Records
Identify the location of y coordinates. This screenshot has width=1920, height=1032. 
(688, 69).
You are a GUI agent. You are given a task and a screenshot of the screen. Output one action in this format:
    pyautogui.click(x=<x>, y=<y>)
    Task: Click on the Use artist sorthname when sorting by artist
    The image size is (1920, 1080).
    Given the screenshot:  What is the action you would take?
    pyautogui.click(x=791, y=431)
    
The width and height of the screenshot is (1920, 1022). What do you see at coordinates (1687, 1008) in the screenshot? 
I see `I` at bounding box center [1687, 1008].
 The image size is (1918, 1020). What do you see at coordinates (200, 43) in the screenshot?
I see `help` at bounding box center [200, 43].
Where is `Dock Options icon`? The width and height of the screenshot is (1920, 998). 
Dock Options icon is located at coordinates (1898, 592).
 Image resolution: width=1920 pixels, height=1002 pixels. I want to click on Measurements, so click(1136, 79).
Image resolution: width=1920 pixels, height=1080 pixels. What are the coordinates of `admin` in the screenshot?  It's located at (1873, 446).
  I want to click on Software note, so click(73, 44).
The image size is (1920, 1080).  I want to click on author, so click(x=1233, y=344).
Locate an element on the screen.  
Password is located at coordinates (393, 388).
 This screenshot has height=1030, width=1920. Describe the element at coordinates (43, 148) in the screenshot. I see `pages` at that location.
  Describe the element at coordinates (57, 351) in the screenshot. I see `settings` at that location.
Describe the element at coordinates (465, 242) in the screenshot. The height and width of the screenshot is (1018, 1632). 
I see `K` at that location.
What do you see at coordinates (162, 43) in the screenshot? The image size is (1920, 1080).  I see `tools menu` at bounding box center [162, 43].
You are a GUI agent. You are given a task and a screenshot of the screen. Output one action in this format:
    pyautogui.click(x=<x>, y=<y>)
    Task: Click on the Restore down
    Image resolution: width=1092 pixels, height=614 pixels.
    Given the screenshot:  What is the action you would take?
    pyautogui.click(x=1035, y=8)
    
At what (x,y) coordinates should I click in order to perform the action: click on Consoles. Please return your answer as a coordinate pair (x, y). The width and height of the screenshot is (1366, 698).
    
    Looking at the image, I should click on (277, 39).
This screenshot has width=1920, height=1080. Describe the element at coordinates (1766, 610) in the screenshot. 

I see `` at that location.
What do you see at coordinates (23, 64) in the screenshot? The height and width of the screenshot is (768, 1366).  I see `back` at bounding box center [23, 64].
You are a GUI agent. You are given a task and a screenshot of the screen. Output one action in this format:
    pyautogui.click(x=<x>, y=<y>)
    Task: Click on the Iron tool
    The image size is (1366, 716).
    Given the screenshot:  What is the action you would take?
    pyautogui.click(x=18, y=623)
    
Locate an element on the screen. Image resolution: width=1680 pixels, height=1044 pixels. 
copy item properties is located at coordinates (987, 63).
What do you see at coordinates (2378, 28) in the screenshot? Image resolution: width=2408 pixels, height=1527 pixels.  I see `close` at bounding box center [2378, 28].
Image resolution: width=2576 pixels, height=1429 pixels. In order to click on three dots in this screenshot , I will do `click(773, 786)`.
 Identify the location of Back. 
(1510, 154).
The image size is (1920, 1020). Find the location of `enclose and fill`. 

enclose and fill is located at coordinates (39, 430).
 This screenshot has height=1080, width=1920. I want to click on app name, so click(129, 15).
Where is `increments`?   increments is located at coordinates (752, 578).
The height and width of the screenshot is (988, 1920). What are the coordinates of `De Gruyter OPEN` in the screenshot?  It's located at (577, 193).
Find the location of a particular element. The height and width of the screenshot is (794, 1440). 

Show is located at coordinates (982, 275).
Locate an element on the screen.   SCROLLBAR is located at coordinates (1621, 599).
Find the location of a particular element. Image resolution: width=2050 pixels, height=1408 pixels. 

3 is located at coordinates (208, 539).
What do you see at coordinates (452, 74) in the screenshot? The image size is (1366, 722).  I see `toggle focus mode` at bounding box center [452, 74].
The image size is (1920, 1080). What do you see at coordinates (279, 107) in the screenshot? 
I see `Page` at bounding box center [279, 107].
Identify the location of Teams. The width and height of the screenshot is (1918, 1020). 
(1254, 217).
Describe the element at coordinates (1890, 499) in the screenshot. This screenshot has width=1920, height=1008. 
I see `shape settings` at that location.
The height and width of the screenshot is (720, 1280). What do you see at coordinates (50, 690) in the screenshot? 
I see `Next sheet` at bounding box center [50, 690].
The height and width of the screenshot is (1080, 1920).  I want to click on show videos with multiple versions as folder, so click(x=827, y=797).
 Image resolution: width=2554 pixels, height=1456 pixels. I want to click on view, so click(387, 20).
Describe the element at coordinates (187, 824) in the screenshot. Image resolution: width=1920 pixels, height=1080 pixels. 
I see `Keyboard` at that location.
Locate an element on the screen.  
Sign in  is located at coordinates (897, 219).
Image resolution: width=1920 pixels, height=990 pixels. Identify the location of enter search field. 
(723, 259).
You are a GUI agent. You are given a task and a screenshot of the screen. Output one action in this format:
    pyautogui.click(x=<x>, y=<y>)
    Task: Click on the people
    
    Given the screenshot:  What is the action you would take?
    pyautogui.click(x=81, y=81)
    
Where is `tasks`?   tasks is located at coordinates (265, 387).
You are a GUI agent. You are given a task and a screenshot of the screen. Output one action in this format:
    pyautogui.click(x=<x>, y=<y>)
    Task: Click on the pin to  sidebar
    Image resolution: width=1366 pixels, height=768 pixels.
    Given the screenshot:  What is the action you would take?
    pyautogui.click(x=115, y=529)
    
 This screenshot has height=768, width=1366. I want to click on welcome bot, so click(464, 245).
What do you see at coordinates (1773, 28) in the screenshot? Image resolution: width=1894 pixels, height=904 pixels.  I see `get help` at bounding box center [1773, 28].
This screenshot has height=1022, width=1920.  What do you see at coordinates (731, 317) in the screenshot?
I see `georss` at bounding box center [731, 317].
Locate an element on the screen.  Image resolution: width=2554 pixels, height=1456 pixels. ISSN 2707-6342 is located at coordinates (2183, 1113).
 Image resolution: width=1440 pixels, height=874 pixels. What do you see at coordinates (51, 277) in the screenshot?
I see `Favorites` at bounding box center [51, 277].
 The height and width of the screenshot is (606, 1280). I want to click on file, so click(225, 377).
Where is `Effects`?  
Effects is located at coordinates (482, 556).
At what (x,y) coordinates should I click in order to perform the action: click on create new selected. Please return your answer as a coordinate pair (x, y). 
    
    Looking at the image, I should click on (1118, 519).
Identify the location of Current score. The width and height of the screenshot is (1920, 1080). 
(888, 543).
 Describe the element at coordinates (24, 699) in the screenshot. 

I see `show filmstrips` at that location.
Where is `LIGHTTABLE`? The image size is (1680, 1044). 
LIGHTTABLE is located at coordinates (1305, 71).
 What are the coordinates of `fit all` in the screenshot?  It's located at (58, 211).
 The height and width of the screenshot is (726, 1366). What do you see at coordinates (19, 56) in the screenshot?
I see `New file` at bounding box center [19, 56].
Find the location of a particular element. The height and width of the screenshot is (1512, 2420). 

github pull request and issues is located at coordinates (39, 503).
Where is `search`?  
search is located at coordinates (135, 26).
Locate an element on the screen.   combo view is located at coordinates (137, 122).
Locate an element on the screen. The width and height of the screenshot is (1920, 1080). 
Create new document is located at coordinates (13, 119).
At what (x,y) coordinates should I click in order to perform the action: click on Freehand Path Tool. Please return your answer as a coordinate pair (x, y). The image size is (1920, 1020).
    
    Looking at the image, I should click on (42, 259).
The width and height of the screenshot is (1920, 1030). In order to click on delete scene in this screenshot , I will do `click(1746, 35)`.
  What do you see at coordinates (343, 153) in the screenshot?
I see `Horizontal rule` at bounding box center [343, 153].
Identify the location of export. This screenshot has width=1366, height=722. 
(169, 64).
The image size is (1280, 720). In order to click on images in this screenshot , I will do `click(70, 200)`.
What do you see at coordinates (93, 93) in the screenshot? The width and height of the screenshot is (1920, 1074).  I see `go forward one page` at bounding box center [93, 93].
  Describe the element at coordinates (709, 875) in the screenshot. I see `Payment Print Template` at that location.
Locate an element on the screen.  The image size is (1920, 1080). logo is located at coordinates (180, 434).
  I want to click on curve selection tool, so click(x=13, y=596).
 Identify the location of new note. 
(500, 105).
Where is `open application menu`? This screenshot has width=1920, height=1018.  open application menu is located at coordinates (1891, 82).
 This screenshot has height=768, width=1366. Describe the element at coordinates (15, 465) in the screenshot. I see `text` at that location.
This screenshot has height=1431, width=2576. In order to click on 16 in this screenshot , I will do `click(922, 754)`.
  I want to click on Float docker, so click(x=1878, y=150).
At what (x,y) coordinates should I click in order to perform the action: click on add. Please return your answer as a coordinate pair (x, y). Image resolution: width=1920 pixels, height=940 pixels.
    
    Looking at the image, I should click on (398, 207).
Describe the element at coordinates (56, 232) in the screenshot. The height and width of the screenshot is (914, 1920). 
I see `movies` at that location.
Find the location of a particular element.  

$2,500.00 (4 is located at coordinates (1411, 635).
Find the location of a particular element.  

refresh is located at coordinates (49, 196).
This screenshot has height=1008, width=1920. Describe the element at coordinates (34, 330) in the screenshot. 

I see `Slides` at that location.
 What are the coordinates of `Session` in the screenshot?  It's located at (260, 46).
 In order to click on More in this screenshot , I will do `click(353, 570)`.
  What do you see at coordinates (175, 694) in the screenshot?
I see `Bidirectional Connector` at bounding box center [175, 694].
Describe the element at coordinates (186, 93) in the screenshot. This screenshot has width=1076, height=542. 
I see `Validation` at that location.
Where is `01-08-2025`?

◆ TASK DIRECTIONS: Swap "GUI agent" for "desktop assistant" in the rows from the start of the records through the line with "center [200, 43].", and give those lines again with nothing else changed.

◆ WORKED ANSWER:
Identify the location of y coordinates. This screenshot has width=1920, height=1032. 
(688, 69).
You are a desktop assistant. You are given a task and a screenshot of the screen. Output one action in this format:
    pyautogui.click(x=<x>, y=<y>)
    Task: Click on the Use artist sorthname when sorting by artist
    The image size is (1920, 1080).
    Given the screenshot:  What is the action you would take?
    pyautogui.click(x=791, y=431)
    
The width and height of the screenshot is (1920, 1022). What do you see at coordinates (1687, 1008) in the screenshot? 
I see `I` at bounding box center [1687, 1008].
 The image size is (1918, 1020). What do you see at coordinates (200, 43) in the screenshot?
I see `help` at bounding box center [200, 43].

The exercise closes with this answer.